Abstract

Perception systems, to a large extent, rely on neural networks. Commonly, the training of neural networks uses a finite amount of data. The usual assumption is that an appropriate training dataset is available, which covers all relevant domains. This abstract will follow the example of different lighting conditions in autonomous driving scenarios. In real-world datasets, a single source domain, such as day images, often dominates the dataset composition. This poses a risk to overfit on specific source domain features within the dataset, and implicitly breaches the assumption of full or relevant domain coverage. While applying the model to data outside of the source domain, the performance drops, posing a significant challenge for data-driven methods. A common approach is supervised retraining of the model on additional data.

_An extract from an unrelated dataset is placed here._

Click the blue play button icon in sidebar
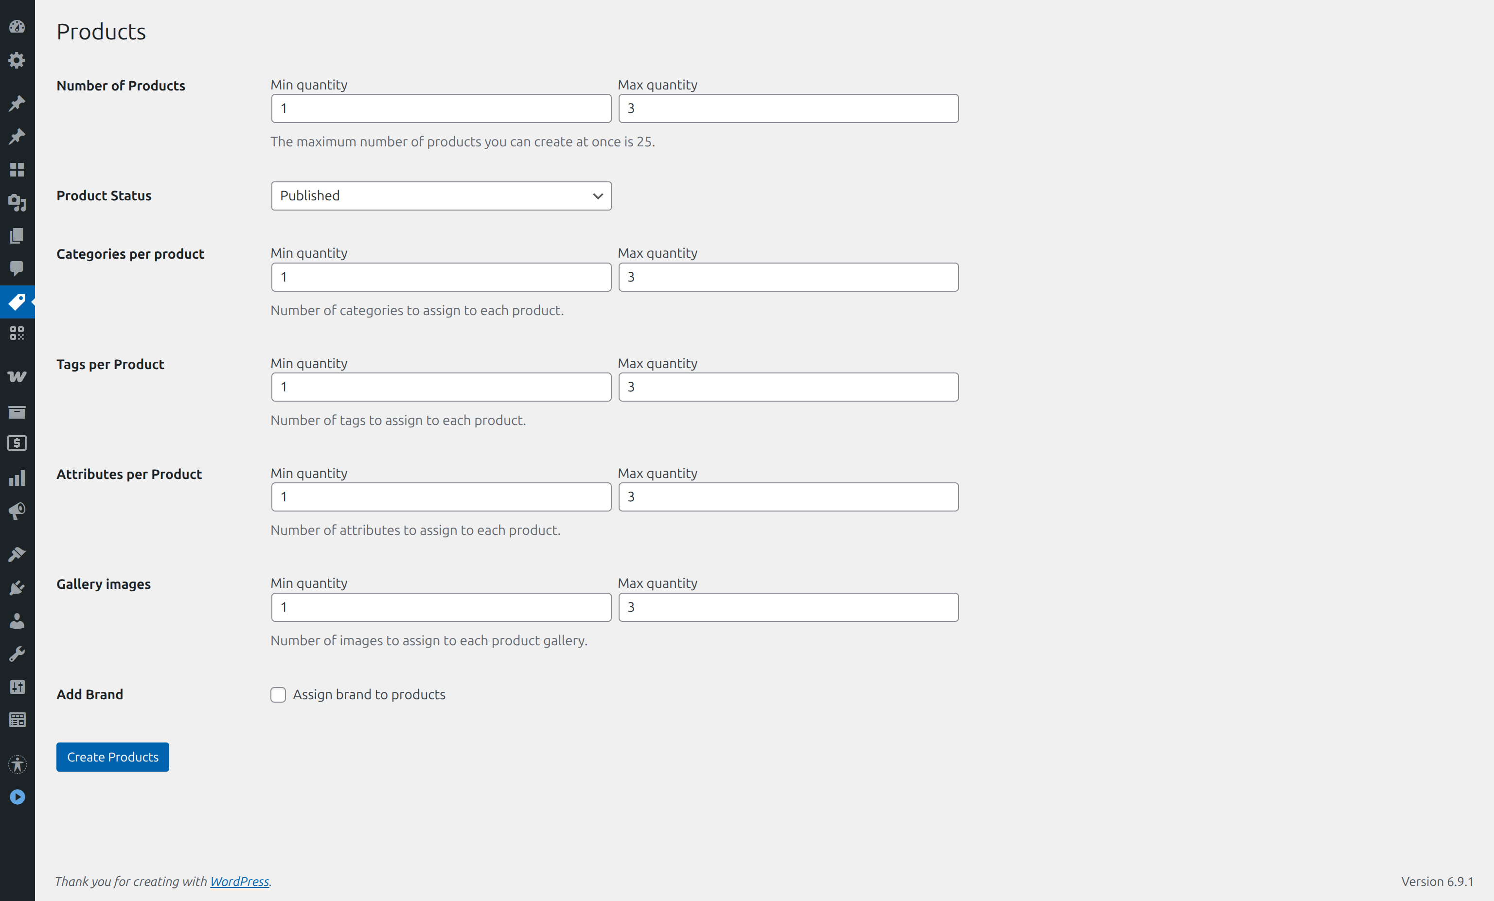 pos(17,797)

Supervised training requires the laborious acquisition and labeling of an adequate amount of data and often becomes infeasible when data augmentation strategies are not applicable. Furthermore, retraining on additional data often causes a performance drop in the source domain, so-called catastrophic forgetting. In this paper, we present a self-supervised continuous domain adaptation method. A model trained supervised on the source domain (day) is used to generate pseudo labels on the samples of an adjacent target domain (dawn). The pseudo labels and samples enable to fine-tune the existing model, which, as a result, is adapted into the intermediate domain. By iteratively repeating these steps, the model reaches the target domain (night). The results, of the novel method, on the MNIST dataset and its modification, the continuous rotatedMNIST dataset demonstrate a domain adaptation of 86.2%, and a catastrophic forgetting of only 1.6% in the target domain. The work contributes a hyperparameter ablation study, analysis, and discussion of the new learning strategy.